_What the task requires_
For this task, extract exactly the lines of the data below, from the line containing "Expand the Molang Features option" through the last one, with pictures left out.

_Supplied material_
********************
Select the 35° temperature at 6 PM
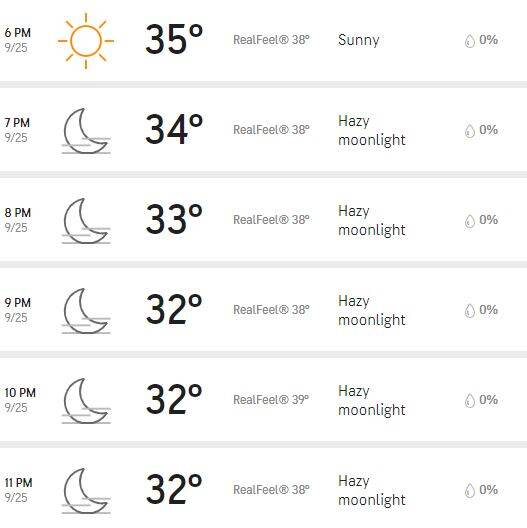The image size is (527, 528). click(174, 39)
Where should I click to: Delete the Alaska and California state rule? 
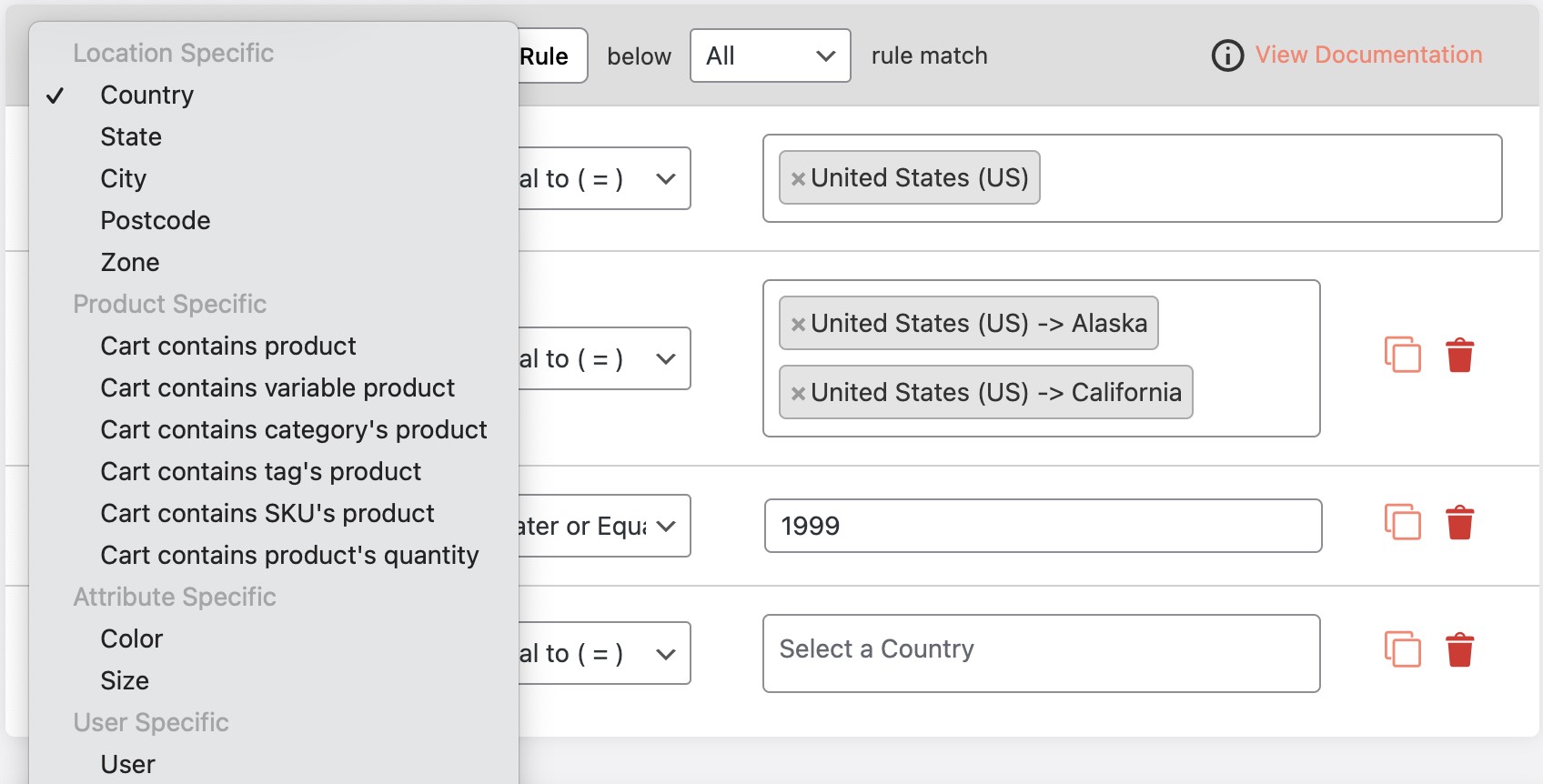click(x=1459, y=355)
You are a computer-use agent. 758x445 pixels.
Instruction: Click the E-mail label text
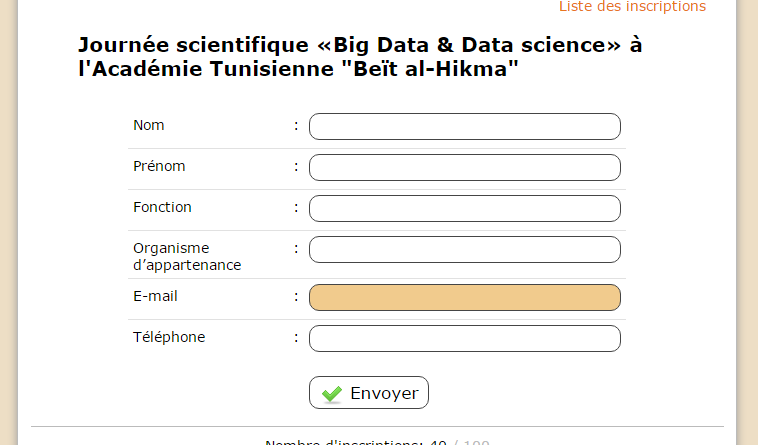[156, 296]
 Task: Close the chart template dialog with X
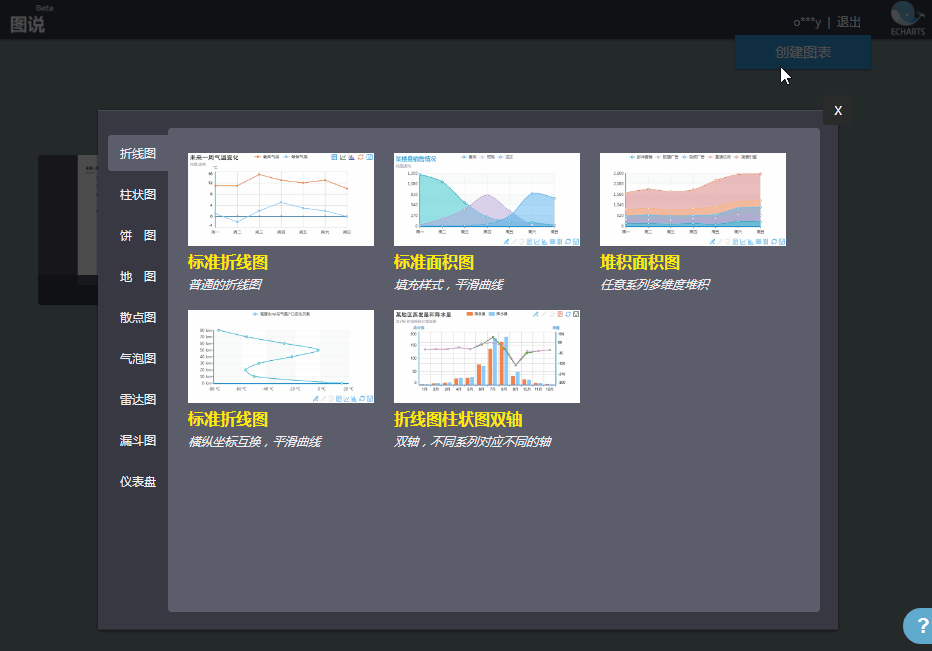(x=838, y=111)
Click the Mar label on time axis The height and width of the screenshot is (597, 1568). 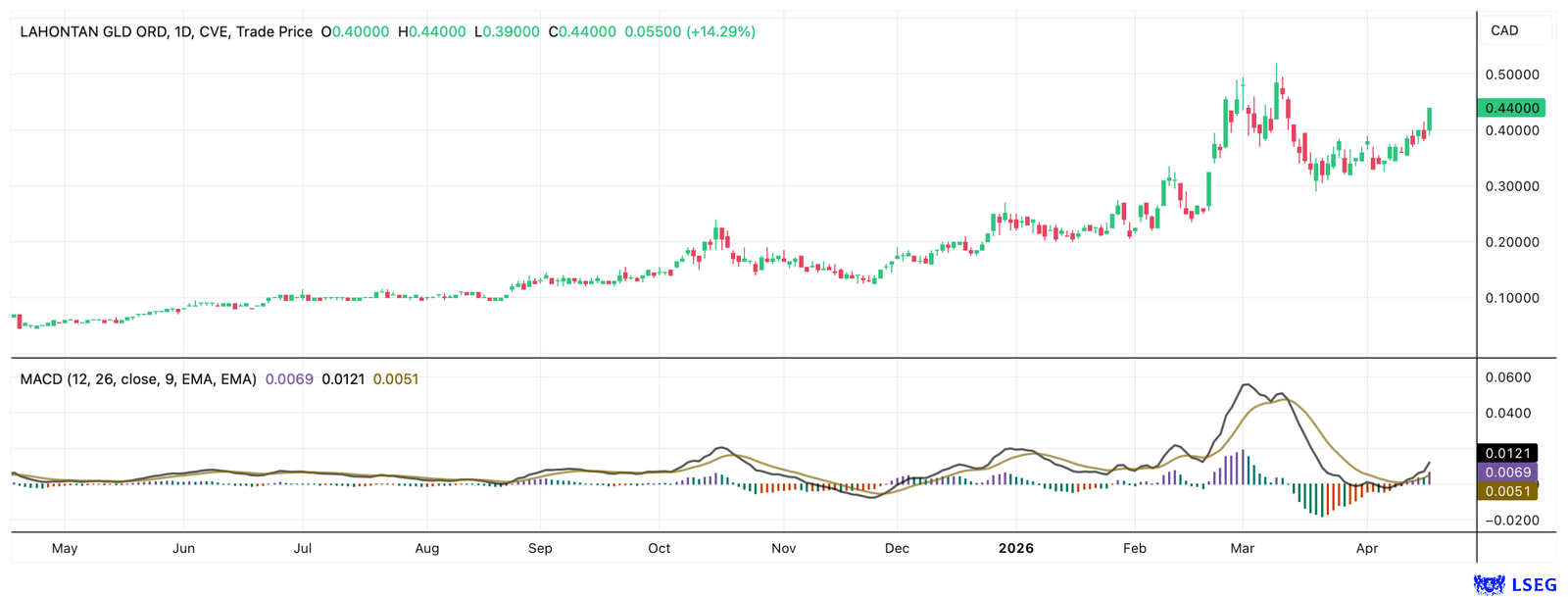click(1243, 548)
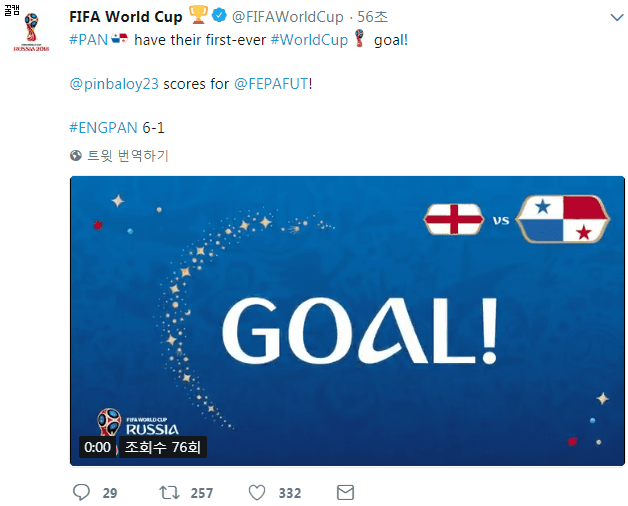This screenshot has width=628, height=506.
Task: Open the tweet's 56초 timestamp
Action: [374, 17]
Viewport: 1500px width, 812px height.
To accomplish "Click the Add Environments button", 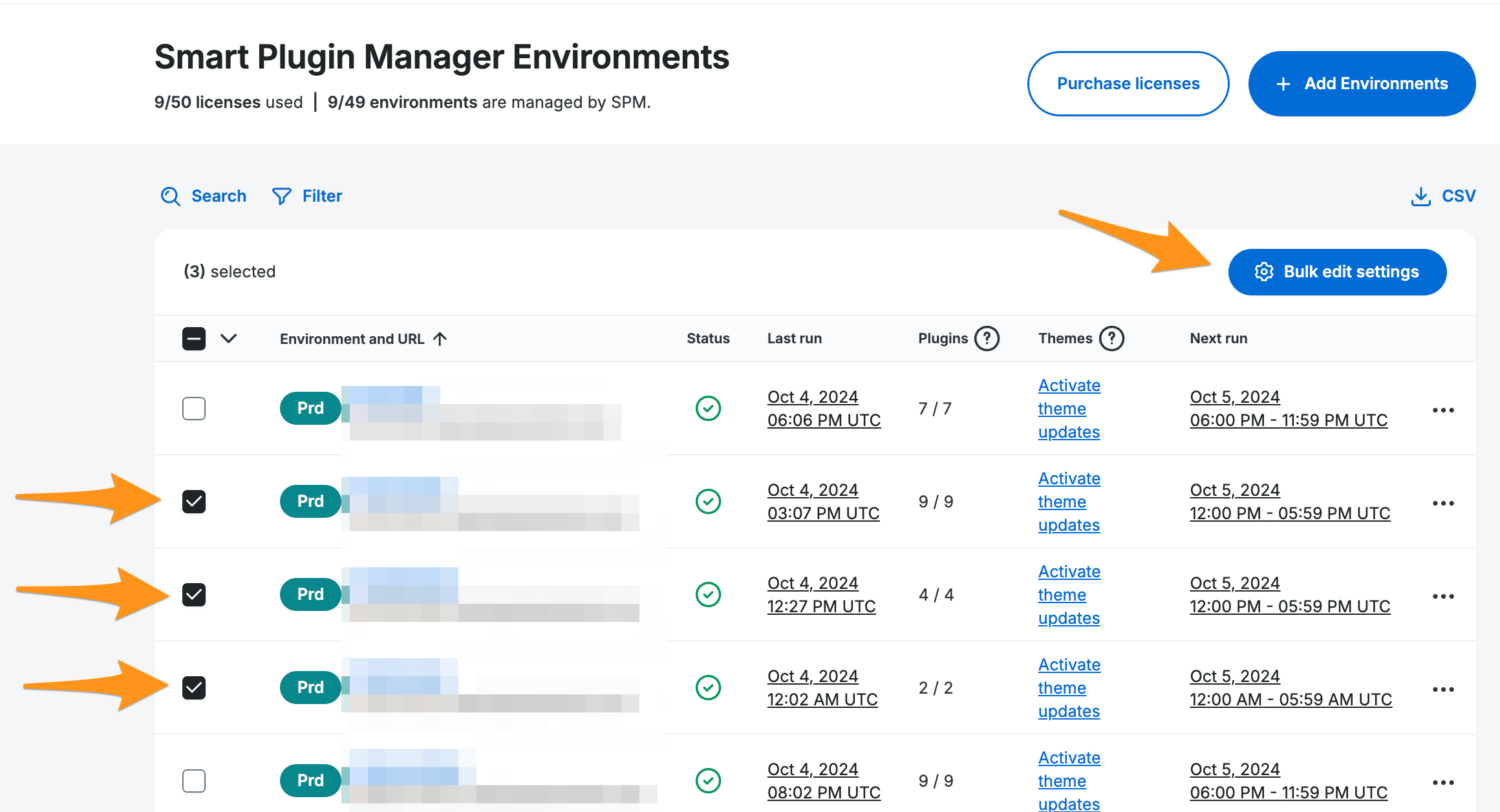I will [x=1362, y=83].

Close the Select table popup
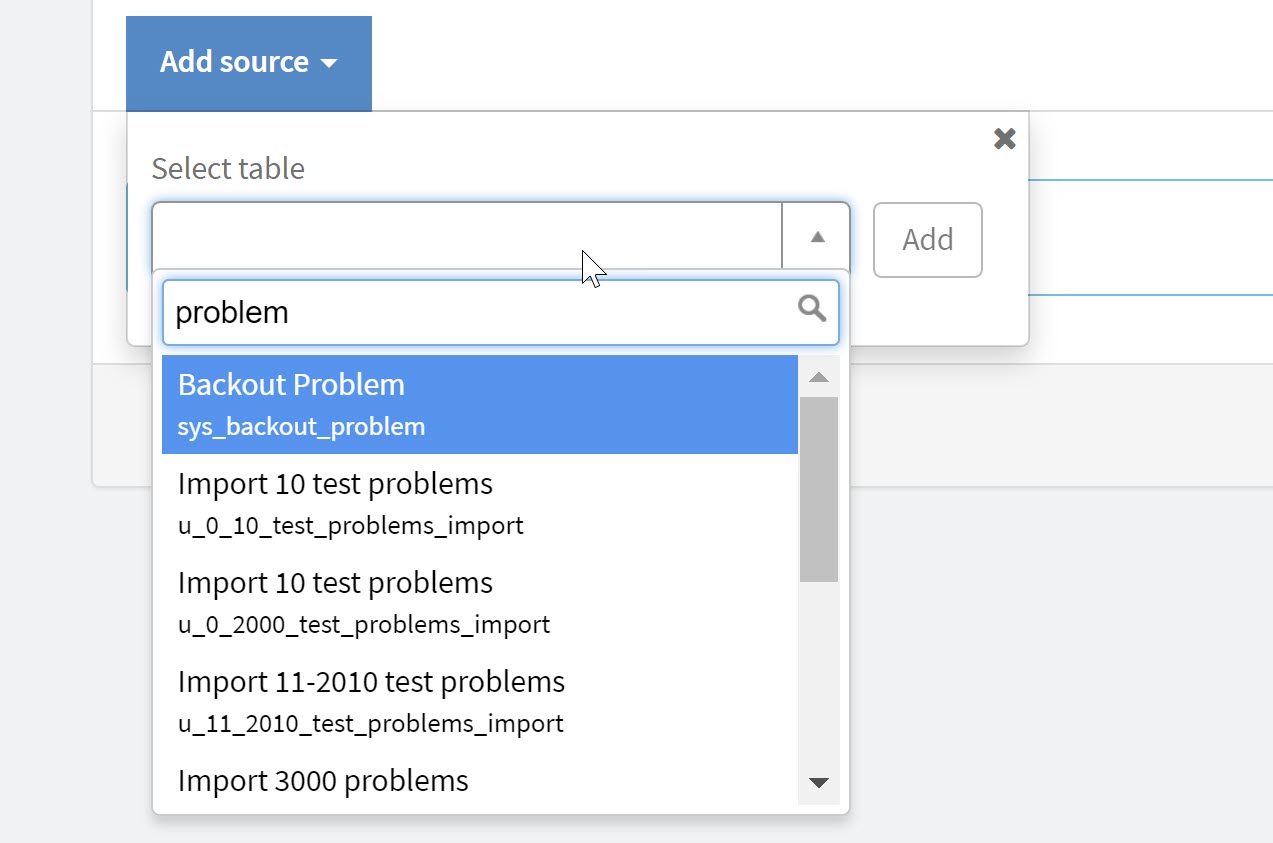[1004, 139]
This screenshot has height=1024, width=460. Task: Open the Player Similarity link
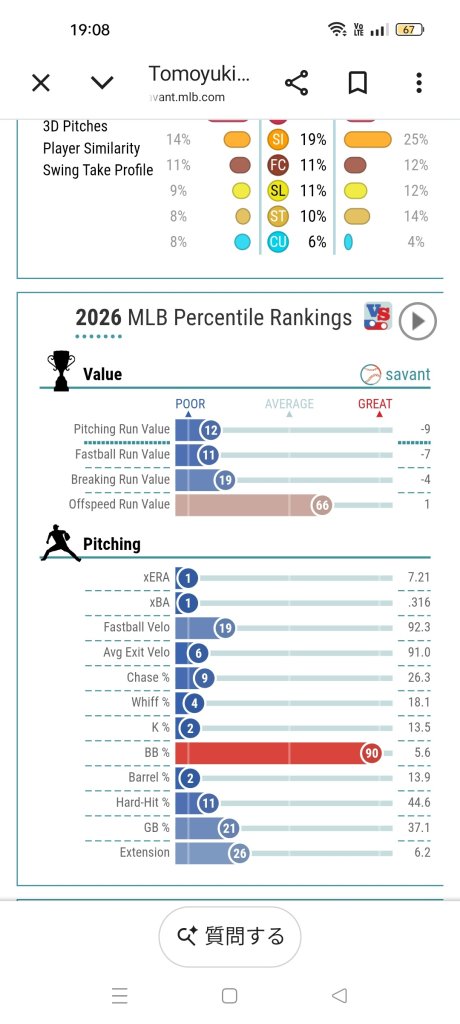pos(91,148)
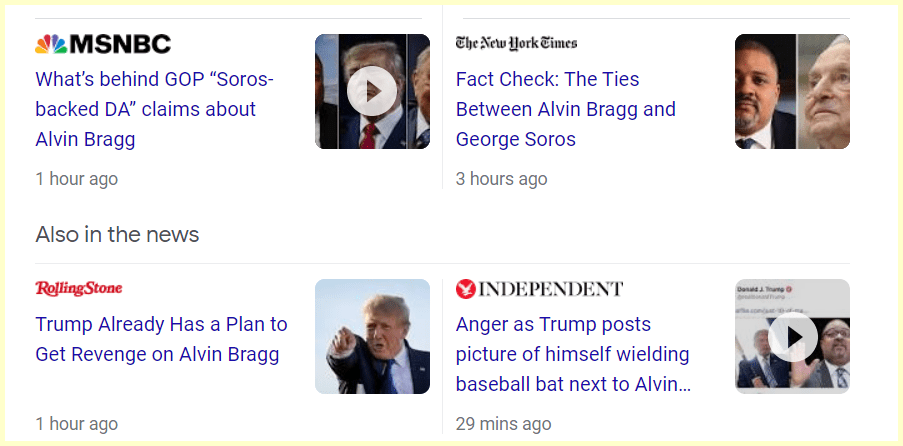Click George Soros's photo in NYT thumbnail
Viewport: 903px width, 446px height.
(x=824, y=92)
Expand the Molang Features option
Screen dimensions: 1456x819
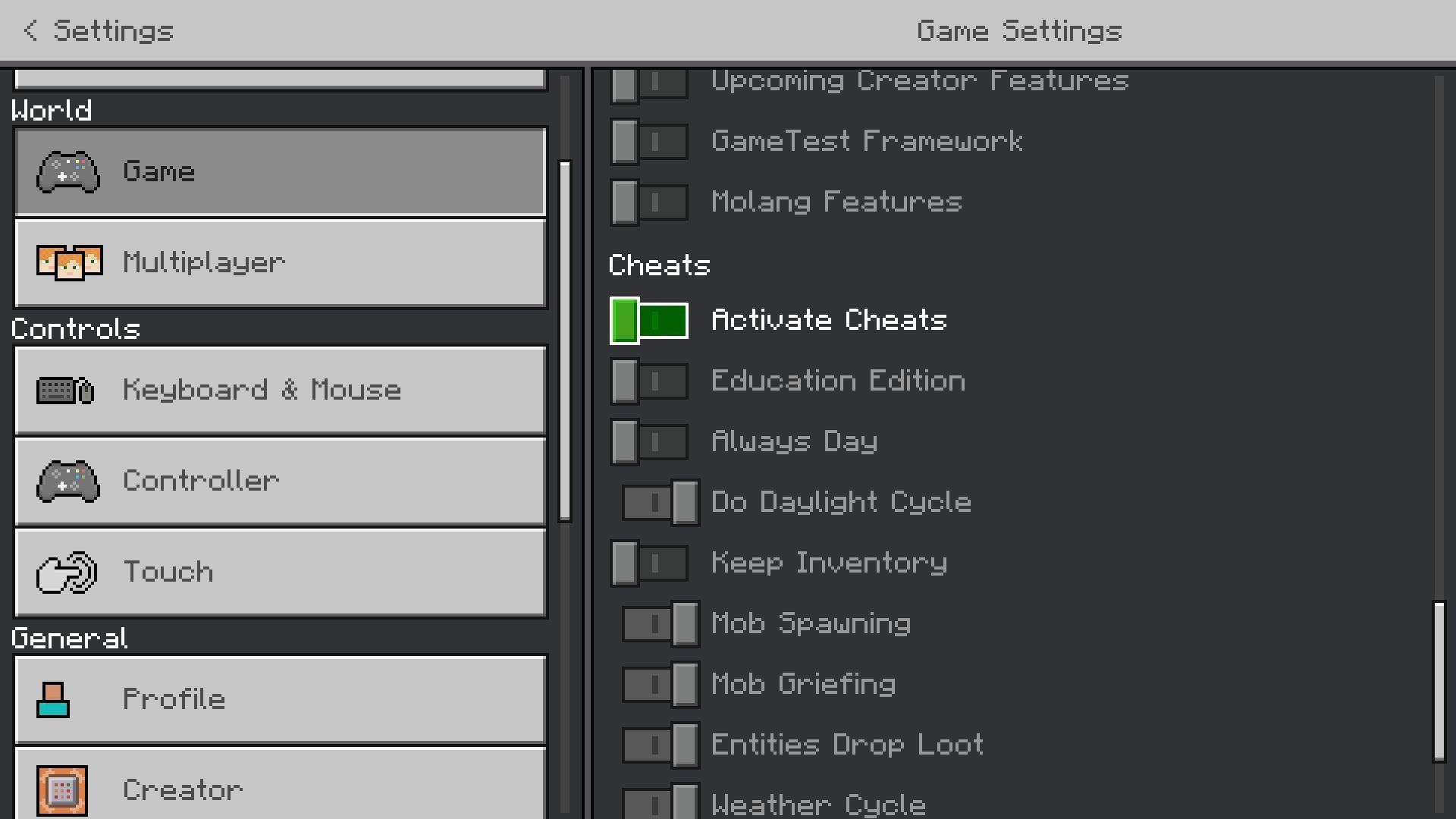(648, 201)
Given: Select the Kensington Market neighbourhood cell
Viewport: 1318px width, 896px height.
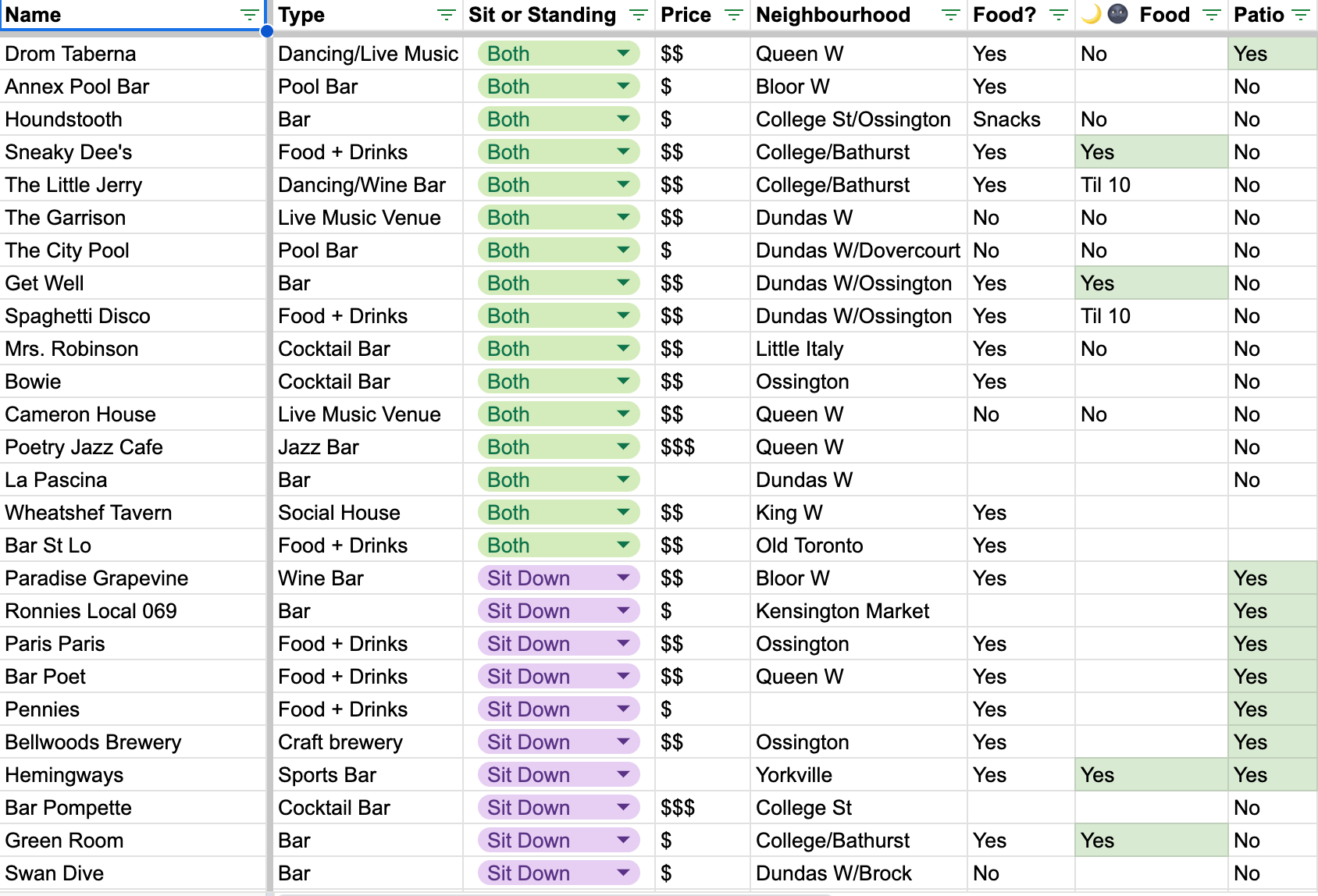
********************
_Exercise result_
Expand the Molang Features option
Screen dimensions: 1456x819
(648, 201)
Given: Select the Kensington Market neighbourhood cell
Viewport: 1318px width, 896px height.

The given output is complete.